🤖 AI Summary
This study systematically evaluates whether large language models (LLMs) can substantially enhance the performance of biological novices in high-stakes dual-use computational biology tasks. Through multi-model, multi-benchmark human experiments, the authors compare novices’ accuracy on eight biosafety-related tasks with and without LLM assistance, benchmarking against both internet-assisted experts and standalone model performance. Results demonstrate that LLM support increases novices’ accuracy by a factor of 4.16 relative to unassisted controls and even surpasses internet-assisted experts on three tasks. Notably, 89.6% of participants readily accessed sensitive dual-use information, highlighting both the transformative potential and significant safety risks of human-LLM collaboration. This work provides the first quantitative assessment of LLMs’ real-world augmentation effect for non-experts in high-risk biological contexts.
📝 Abstract
Large language models (LLMs) perform increasingly well on biology benchmarks, but it remains unclear whether they uplift novice users -- i.e., enable humans to perform better than with internet-only resources. This uncertainty is central to understanding both scientific acceleration and dual-use risk. We conducted a multi-model, multi-benchmark human uplift study comparing novices with LLM access versus internet-only access across eight biosecurity-relevant task sets. Participants worked on complex problems with ample time (up to 13 hours for the most involved tasks). We found that LLM access provided substantial uplift: novices with LLMs were 4.16 times more accurate than controls (95% CI [2.63, 6.87]).

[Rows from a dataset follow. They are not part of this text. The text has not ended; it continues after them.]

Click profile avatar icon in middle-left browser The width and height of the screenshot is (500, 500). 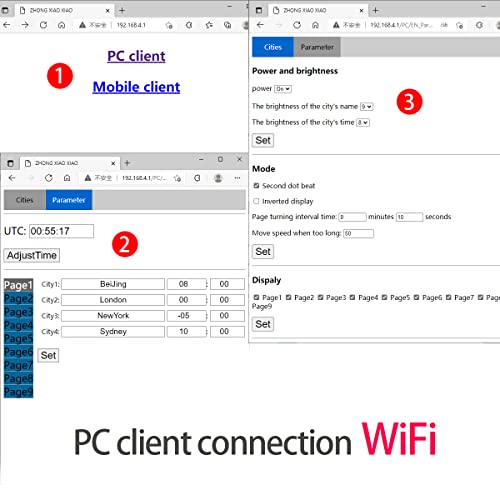[218, 178]
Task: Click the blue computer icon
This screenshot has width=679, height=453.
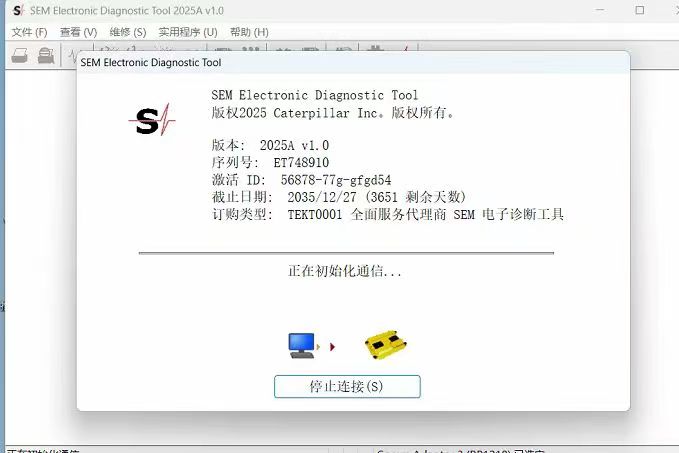Action: tap(302, 346)
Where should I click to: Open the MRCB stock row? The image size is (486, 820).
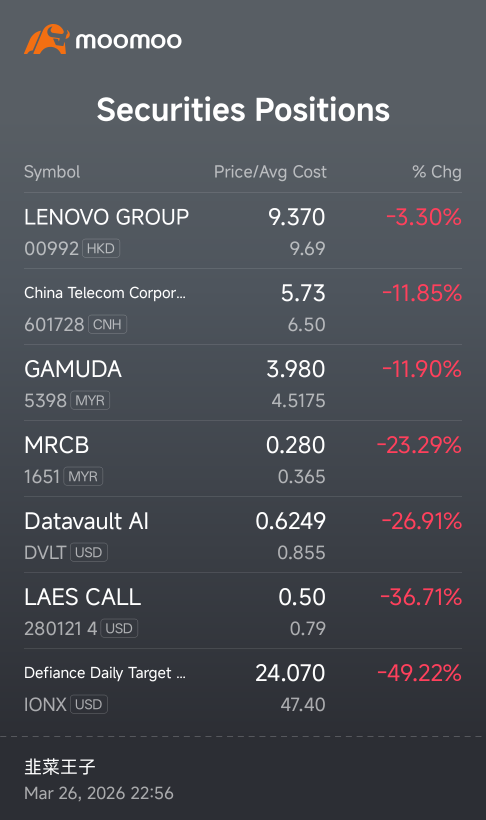click(x=243, y=459)
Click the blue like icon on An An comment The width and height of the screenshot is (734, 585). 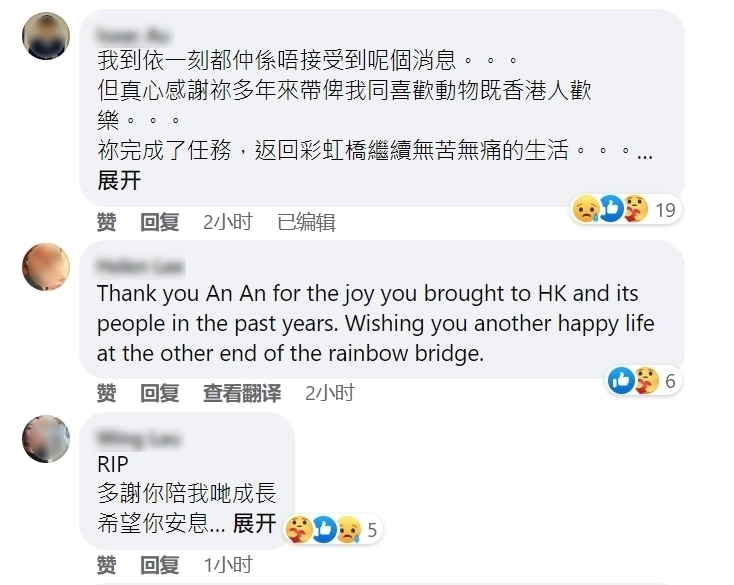pyautogui.click(x=621, y=381)
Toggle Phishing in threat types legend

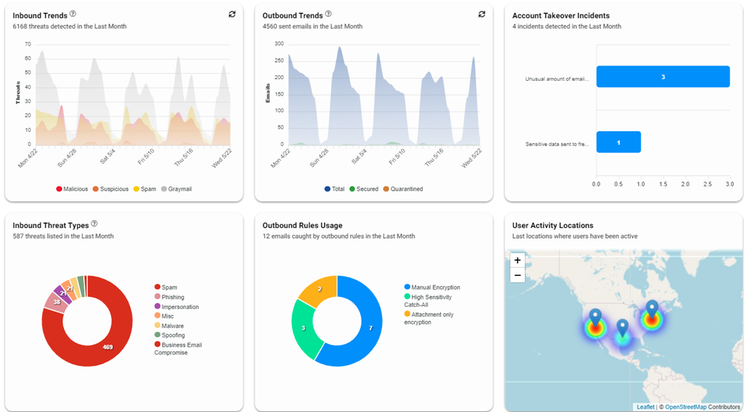coord(169,297)
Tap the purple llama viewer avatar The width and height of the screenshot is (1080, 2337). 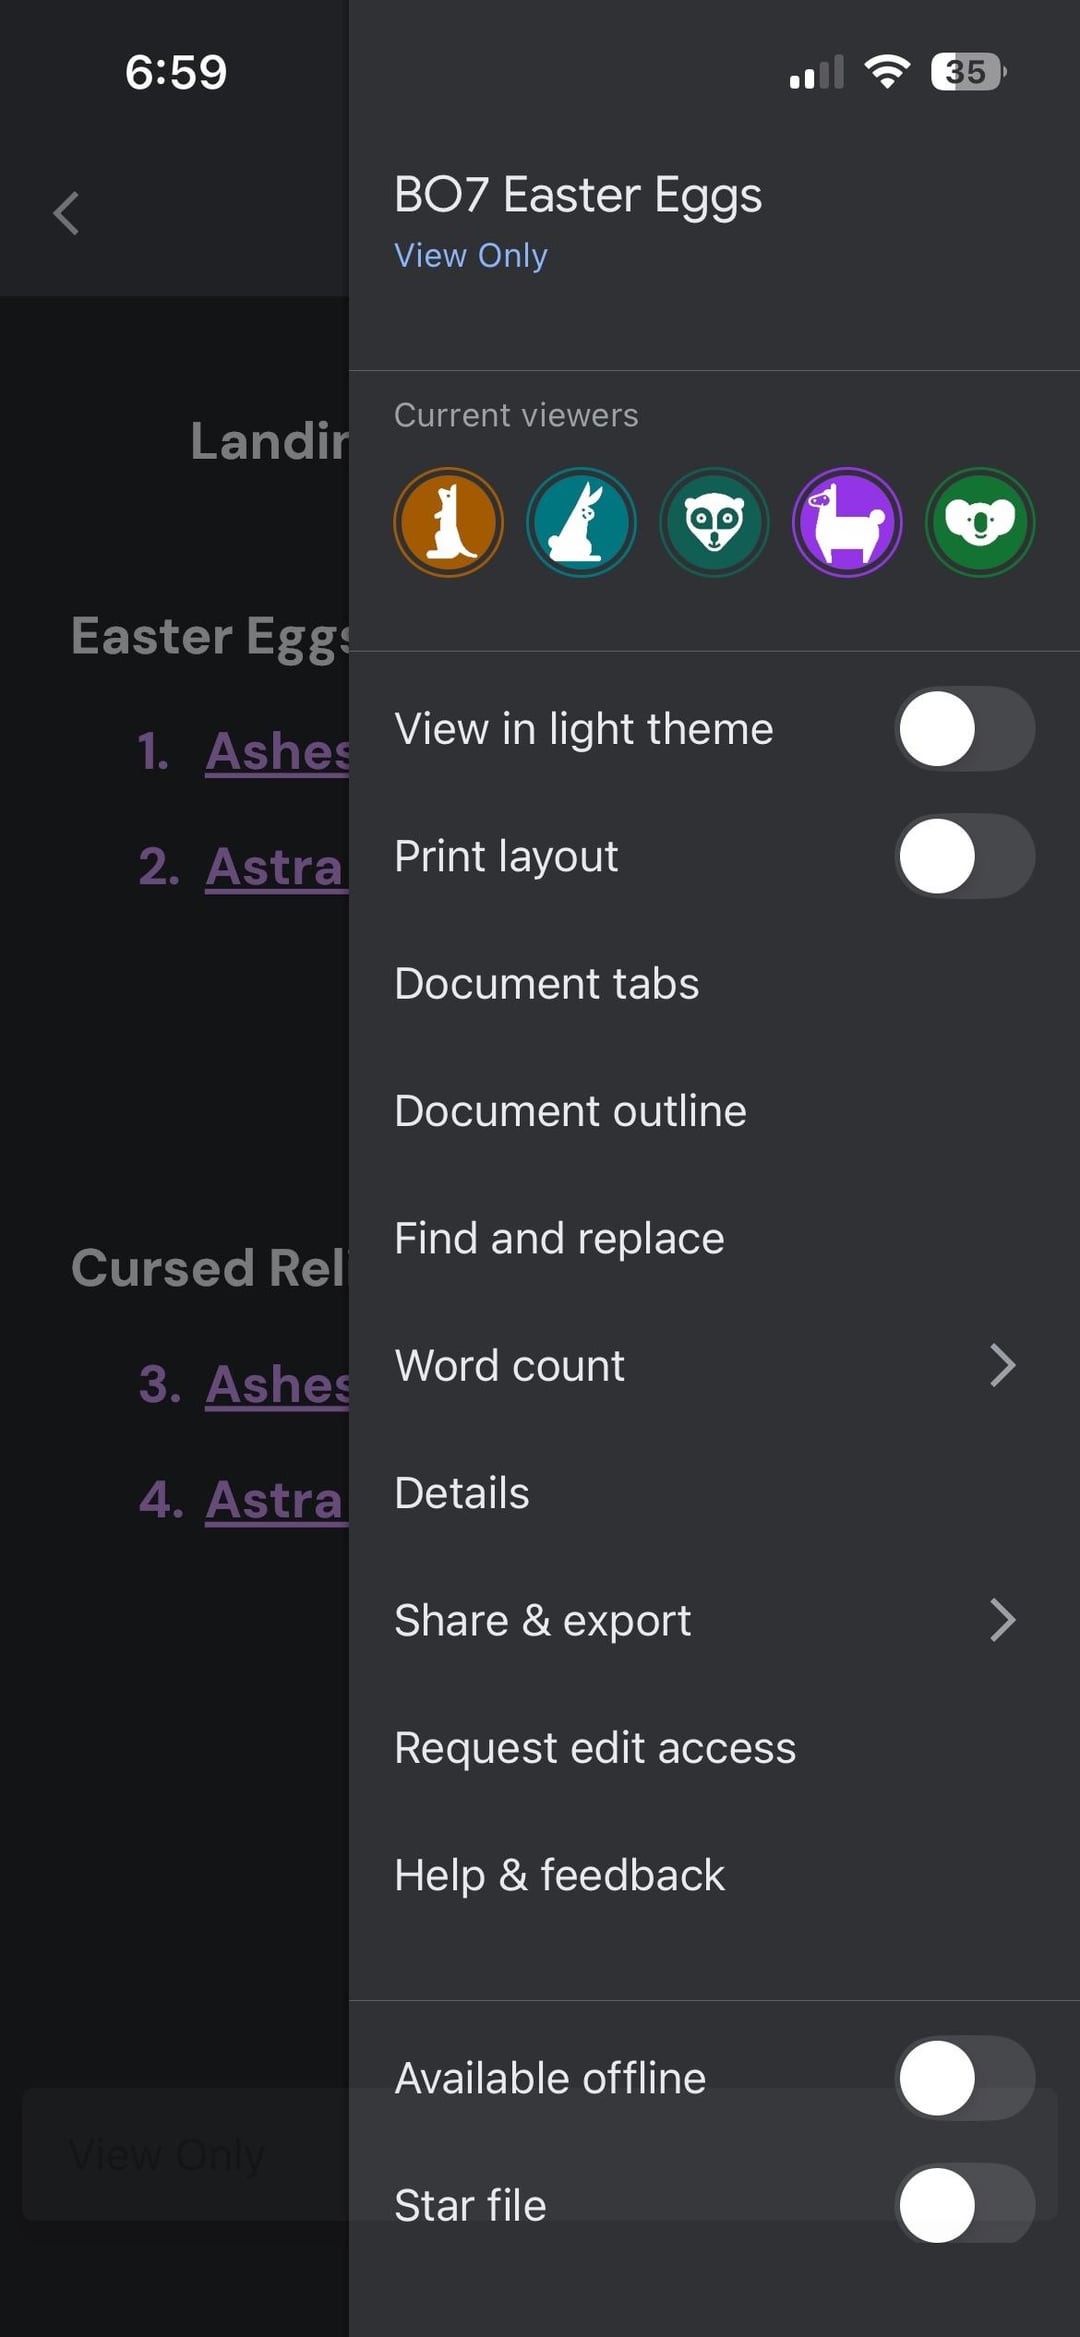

On four benchmarks with available expert baselines (internet-only), novices with LLMs outperformed experts on three of them. Perhaps surprisingly, standalone LLMs often exceeded LLM-assisted novices, indicating that users were not eliciting the strongest available contributions from the LLMs. Most participants (89.6%) reported little difficulty obtaining dual-use-relevant information despite safeguards. Overall, LLMs substantially uplift novices on biological tasks previously reserved for trained practitioners, underscoring the need for sustained, interactive uplift evaluations alongside traditional benchmarks.